Lonely Mountain: Snow Riders review
I first saw Lonely Mountains: Snow Riders in an Olexa video. I purchased it after watching just a couple minutes. Physics-based mechanics with slightly janky controls, but a lot of opportunity for skill expression? I knew I would love it, and I do.
When I say janky controls… When you press right on the joystick, the little guy tries their best, but it’s fighting against a lot. Gravity, how well it can push against the snow, how easily it can change its momentum. That right input was really just one of many opinions on which direction they should be going.
There are rocks and trees, too. They can become quite difficult to dodge at times, partially due to the turning issue, but more since they might be coming from off-screen. The overhead camera does its best, but it doesn’t show quite enough. A lot of obstacles you just have to remember and respond to before they come on screen.
On the other hand, this kind of memorization is common in racing games. Whether a turn has to be tight or wide, whether I can carry speed into it, and things like that. The obstacles can make finding and executing optimal lines a bit more difficult, but it doesn’t seem any harder to remember.
What makes things a little hard to remember is that the maps are just so long. Plus, when you crash and reload from a checkpoint, you don’t keep your speed. That changes your line quite a bit. I would respawn from the checkpoint over and over again, perfecting one line only to find out that a different line works better when I have the speed. So, when I was going for a fast time on a mountain, despite there being a checkpoint system, I’d actually have to restart the whole level every time I crashed.

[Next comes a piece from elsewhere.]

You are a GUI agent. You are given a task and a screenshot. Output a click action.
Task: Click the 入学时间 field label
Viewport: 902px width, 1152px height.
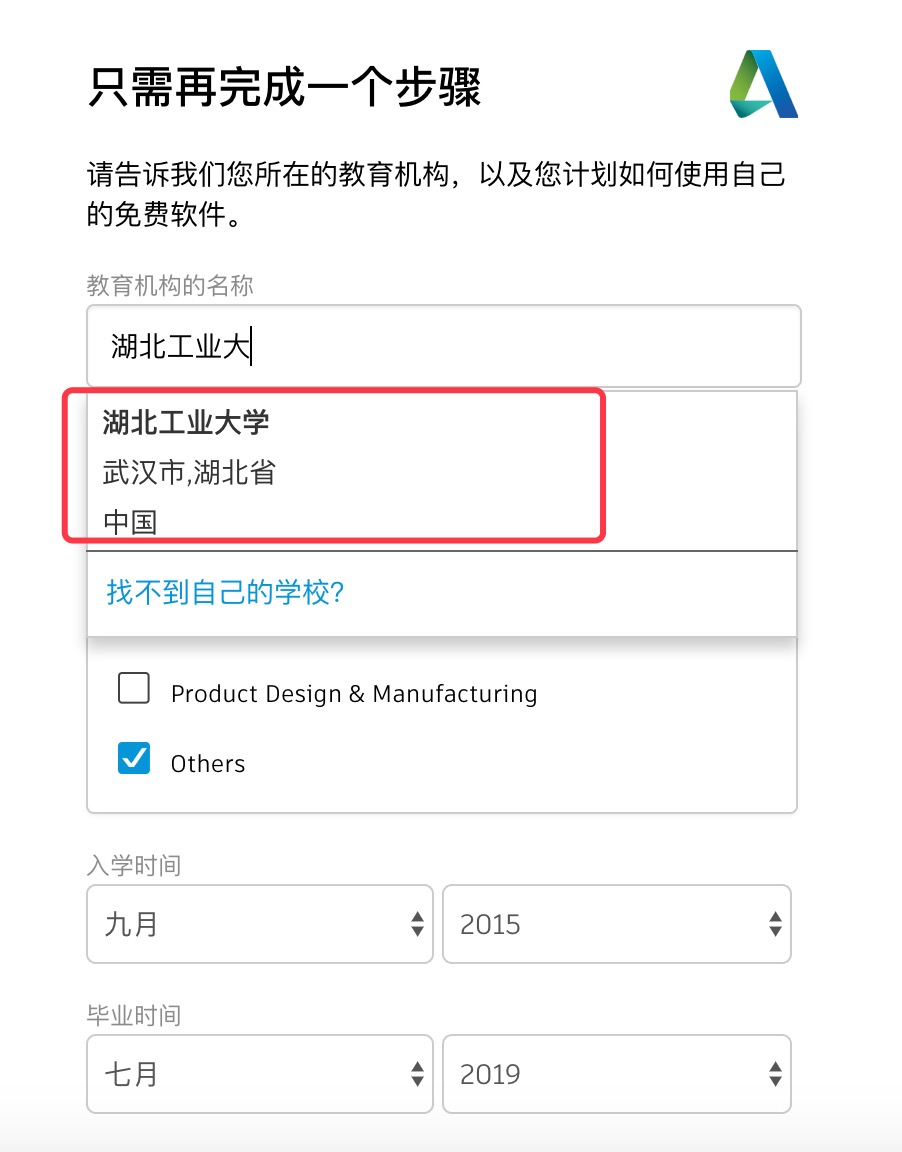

Like I mentioned before, the geometry is complex and your lines have to be nuanced. If I was going to practice a line, it had to be from the start every time. And these lines are not easy to perform. The brakes work very well and they can get you out of a lot of trouble, but if you want to go fast you need to be willing to risk. And risking means making mistakes and starting over and over.

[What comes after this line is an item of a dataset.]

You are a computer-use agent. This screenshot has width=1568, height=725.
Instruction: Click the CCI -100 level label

At first I felt frustrated, but after I calmed myself down it became meditative. Though, perhaps a bit tense. If I made it through a difficult section really well, I might not be practiced in handling the next section at full speed. Again, the inability to restart from a checkpoint and keep the momentum you had can really test one’s patience. Sometimes the landing for a jump seems good but you die anyway. Sometimes I didn’t know about a tiny rock in the middle of the path, or sometimes a slight difference in the angle of the landing zone would lead to a crash. They can feel a bit random at times. But I find myself enjoying that process too much. Redoing the coarse from the start helps master the early turns, which will be very necessary when going for new records and the courses aren't too long.
At the time of this writing, I have the 141st fastest time, 59:67, for the first level, with 2 crashes. This is over ten seconds slower than the world record of 48:60. Crashes do slow you down by a lot, but the timer actually resets to when you passed the checkpoint so you can still have a good time. It’s only the loss of speed on respawn that hurts. Even the current world records for some courses have crashes. Getting a run without my crashes might save me a bit over three seconds according to my splits, but to beat the world record would still require probably discovering a new path, may a new shortcut.
There are different skis that in theory handle different terrain better or worse, so trying new skis might help in theory, but the Cheetah is the fastest and it dominates the leaderboards on most courses. I have a slight feeling that the only reason it doesn’t dominate ALL the courses is just because players haven’t figured out yet how to use it on them.
I am enamored with this game. It is cute and charming, and it scratches an itch for having a skill that I can polish to perfection. I actually even bought this studio’s other game, Lonely Mountain: Downhill because I was so impressed with this one, but I honestly didn’t like it as much. Snow Riders improves not just in having more interesting mechanics, but also in structure. But as a sequel it lacks features that I would expect they should have thought about by now.
You can see all leaderboards on the main menu, but not when selecting a course, which is when I actually want to know. Ghosts also aren’t enabled by default. You have to earn the right to use them by beating the hard version of each course with certain conditions, and I like this because it encourages more exploratory play in the first few runs down a mountain. But after unlocking them they don’t enable automatically, and I’m not sure if I can enable them at all without going back to the main menu, selecting the course, and setting the ghost there.
You also can’t see the ghosts of other records and learn from their racing lines. Frankly, this is also important to prevent cheating. But as a smaller indie studio, I can’t really fault them for not wanting to rent out the server space to hold all those runs. I just wish they’d at least store the world record and allow you to download it.
But still, these imperfections only somehow make it feel more charming. This isn’t a hyper-competitive racing game like Trackmania, which I also play, it’s a game about a snow rider on a lonely mountain.